» Entries shown:

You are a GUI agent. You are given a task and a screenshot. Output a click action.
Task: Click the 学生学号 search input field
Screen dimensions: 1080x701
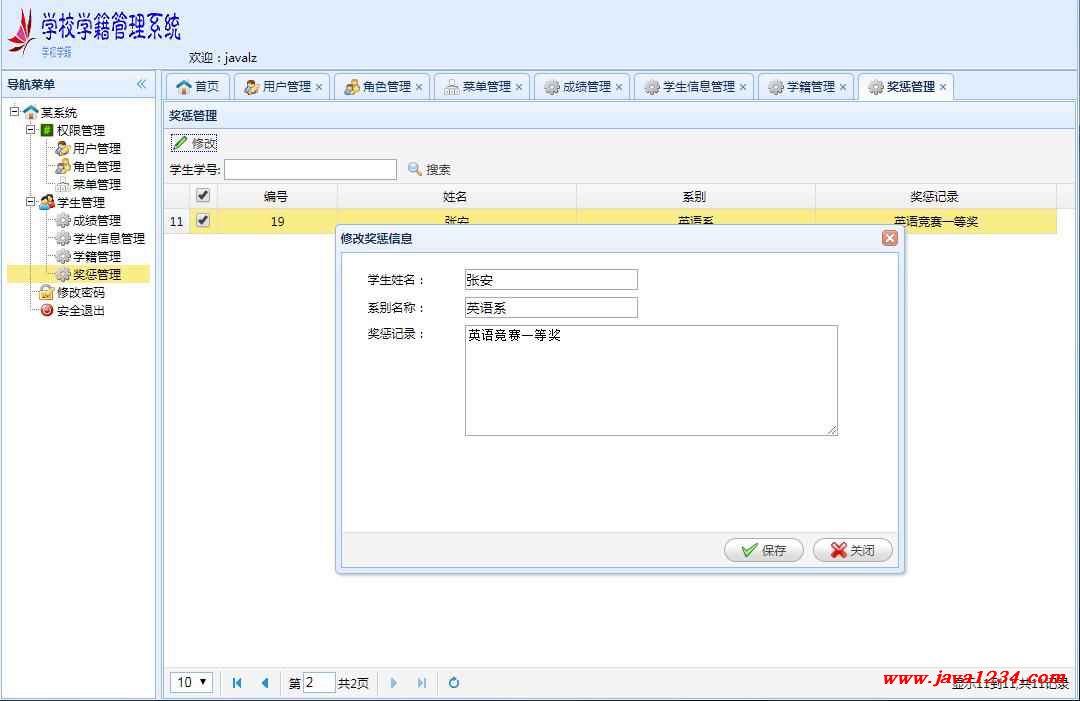310,169
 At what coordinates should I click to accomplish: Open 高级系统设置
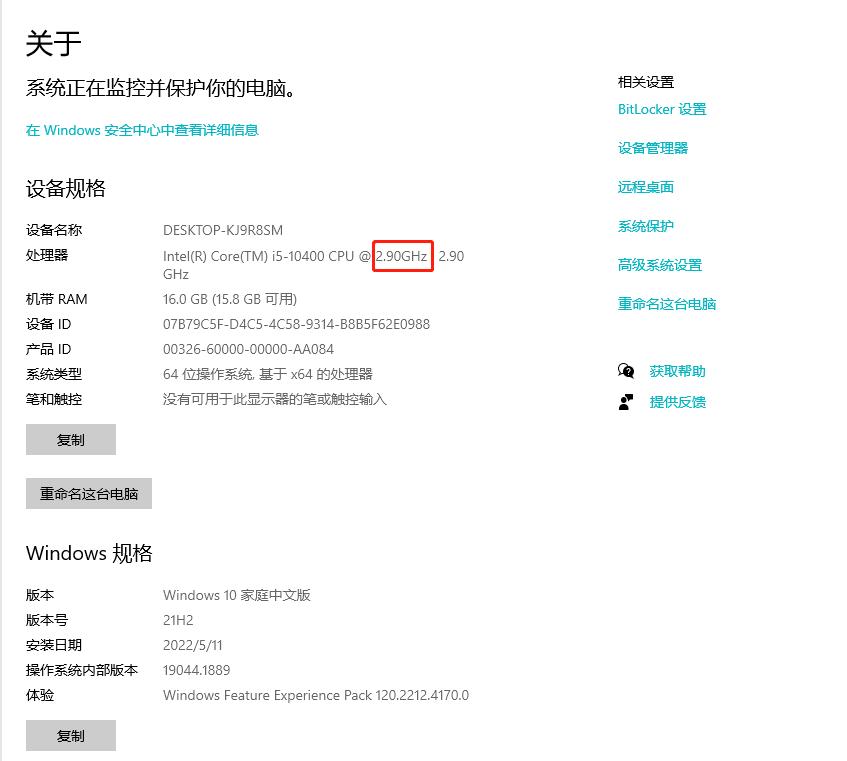[x=660, y=264]
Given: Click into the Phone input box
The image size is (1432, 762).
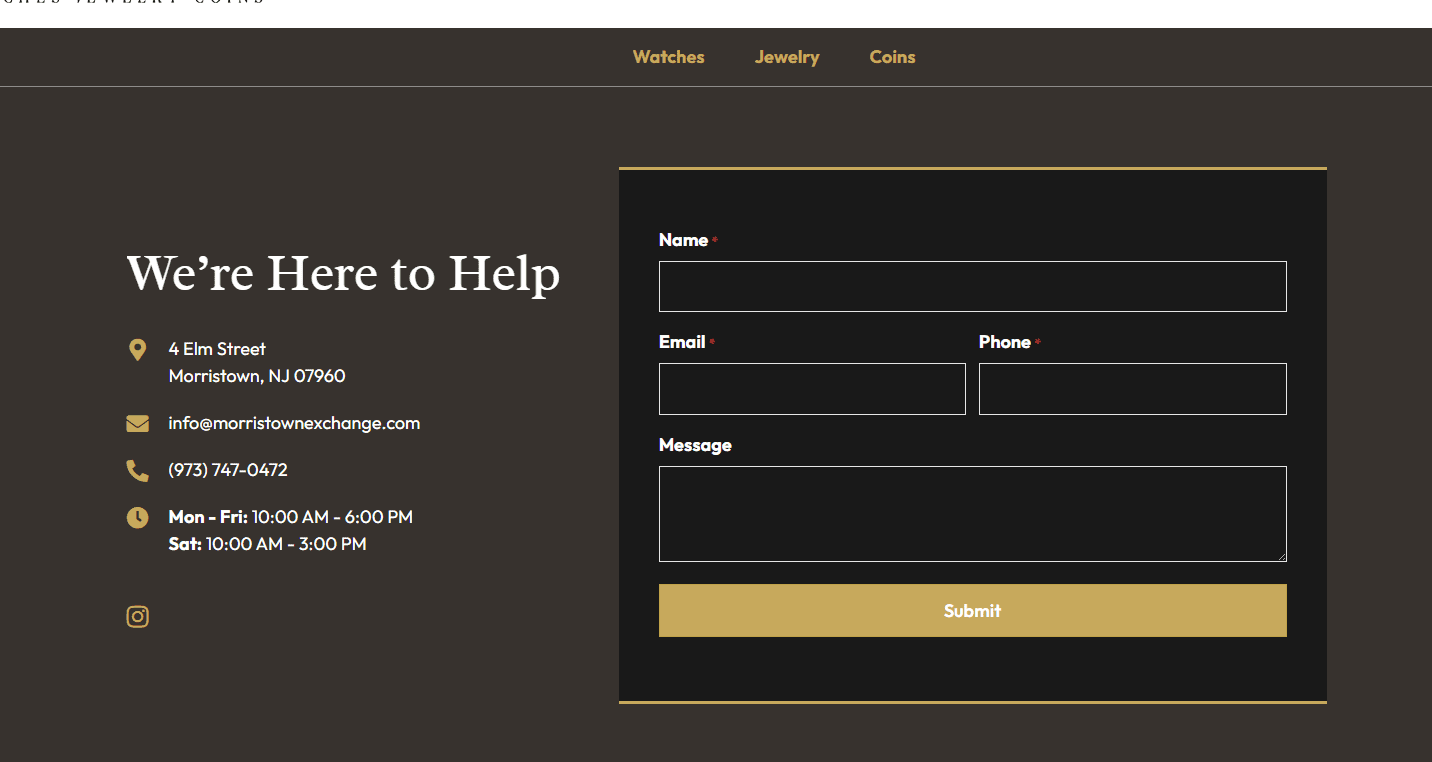Looking at the screenshot, I should tap(1132, 389).
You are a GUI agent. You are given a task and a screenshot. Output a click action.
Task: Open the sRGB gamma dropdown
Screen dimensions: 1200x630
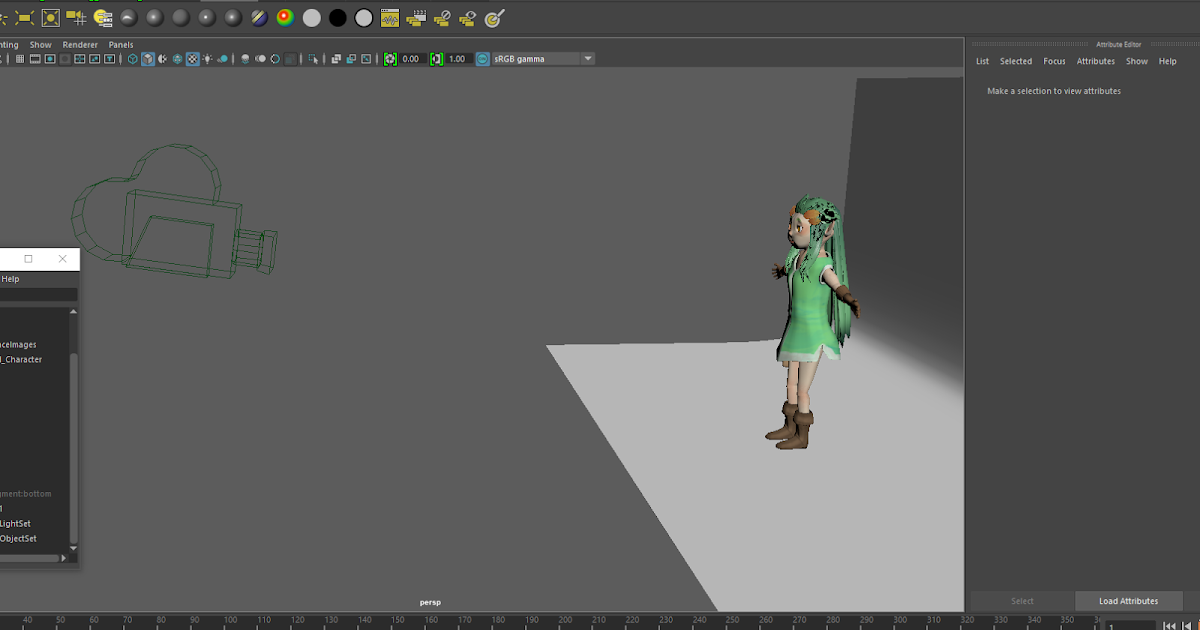[x=587, y=58]
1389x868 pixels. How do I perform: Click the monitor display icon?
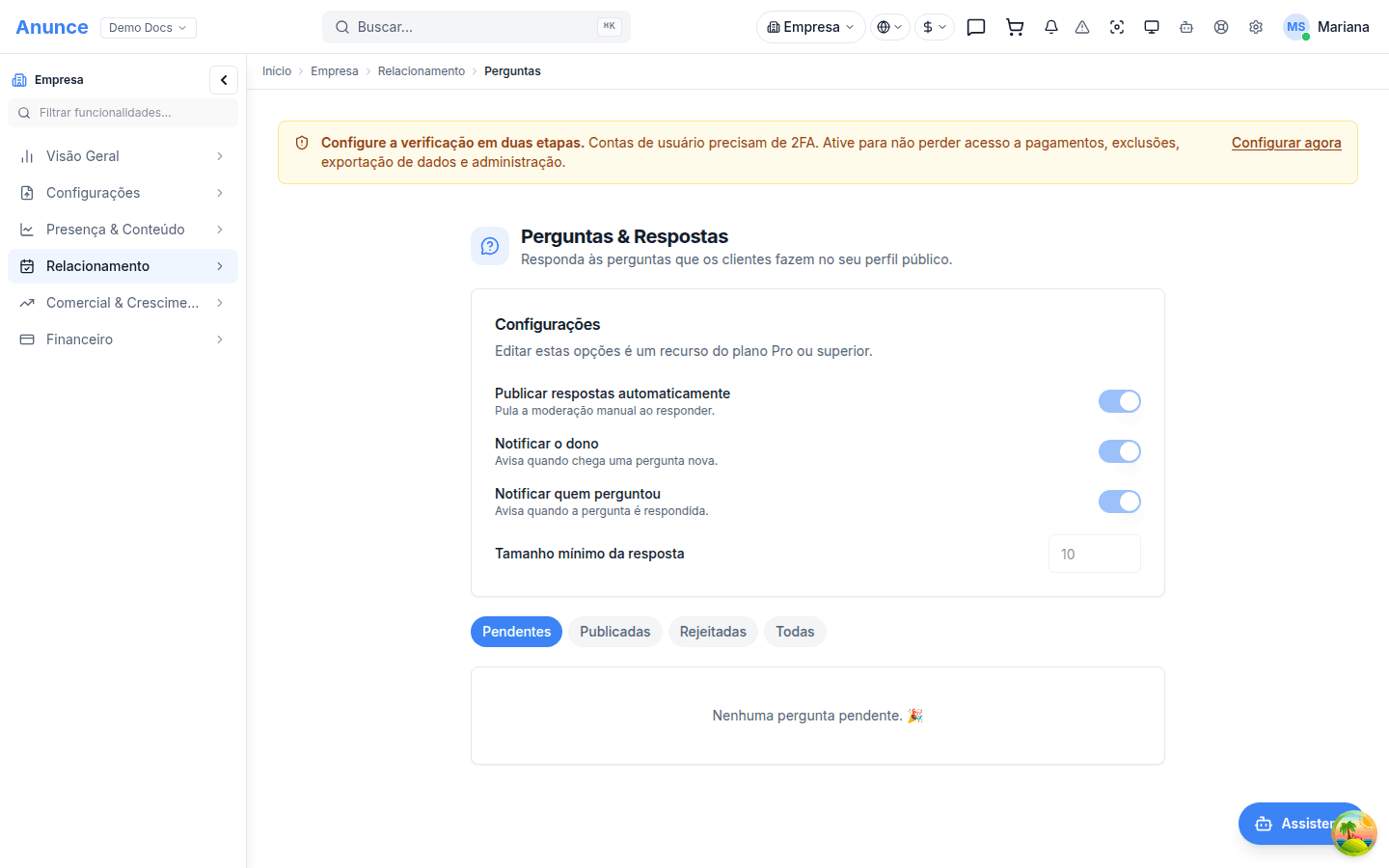[x=1152, y=27]
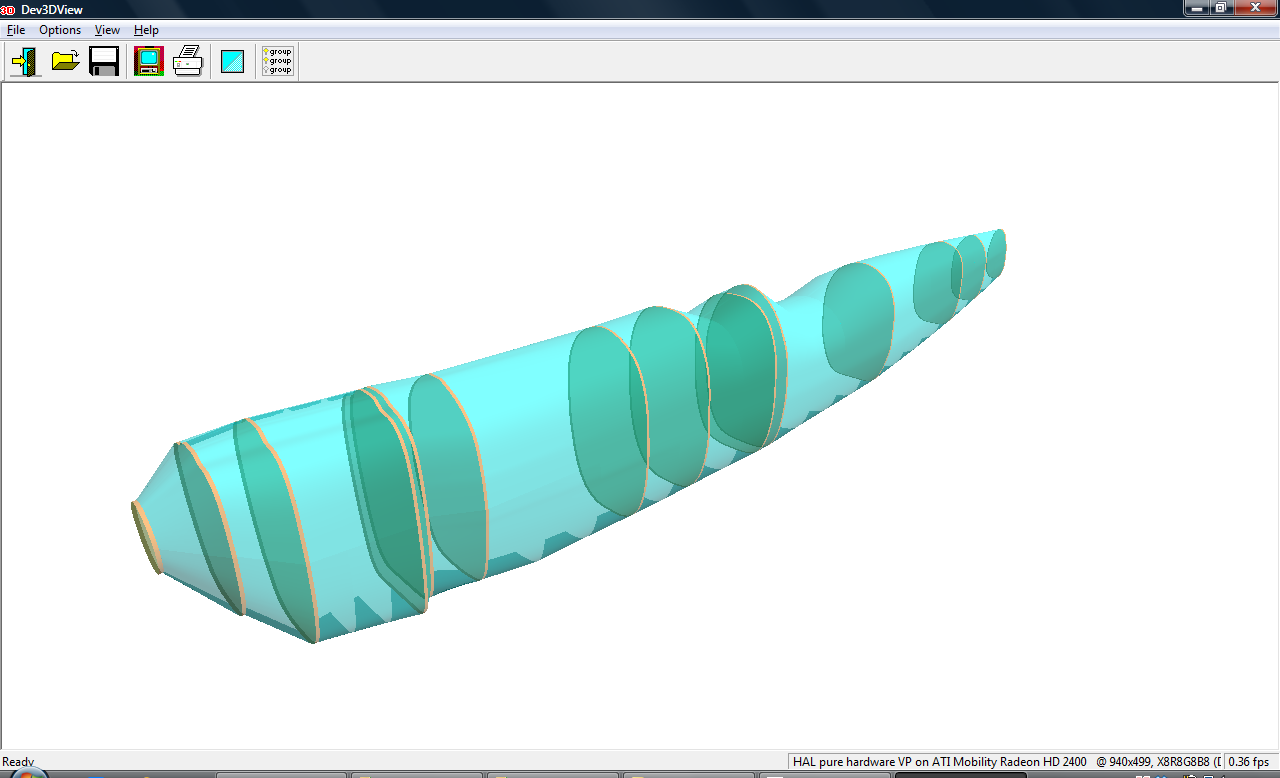The height and width of the screenshot is (778, 1280).
Task: Restore down the Dev3DView window
Action: point(1221,8)
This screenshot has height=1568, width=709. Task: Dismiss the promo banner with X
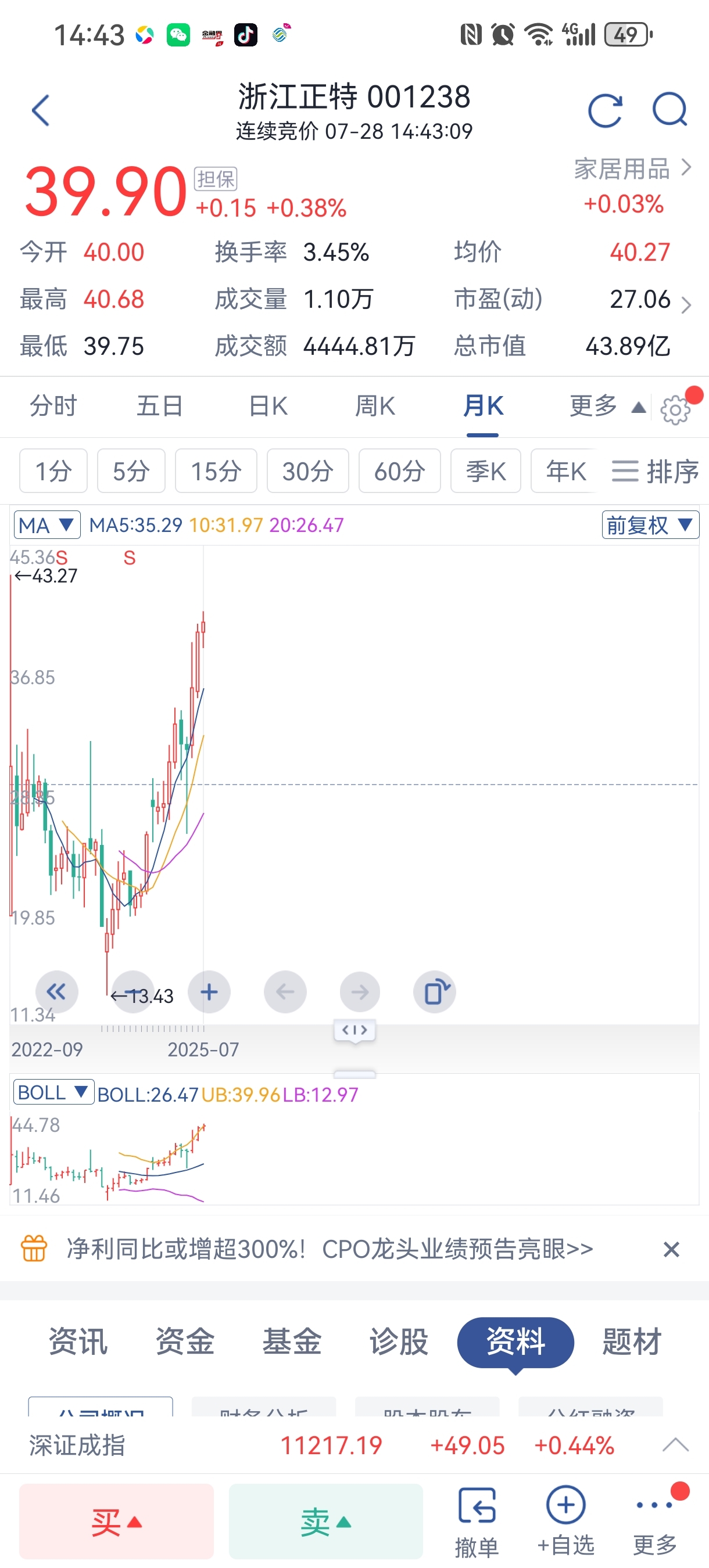coord(671,1249)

» Task to carry out: Take every line above carrying "input" and return it.

» Answer section:
Task: Click the 学生学号 search input field
Given: Click into the Phone input box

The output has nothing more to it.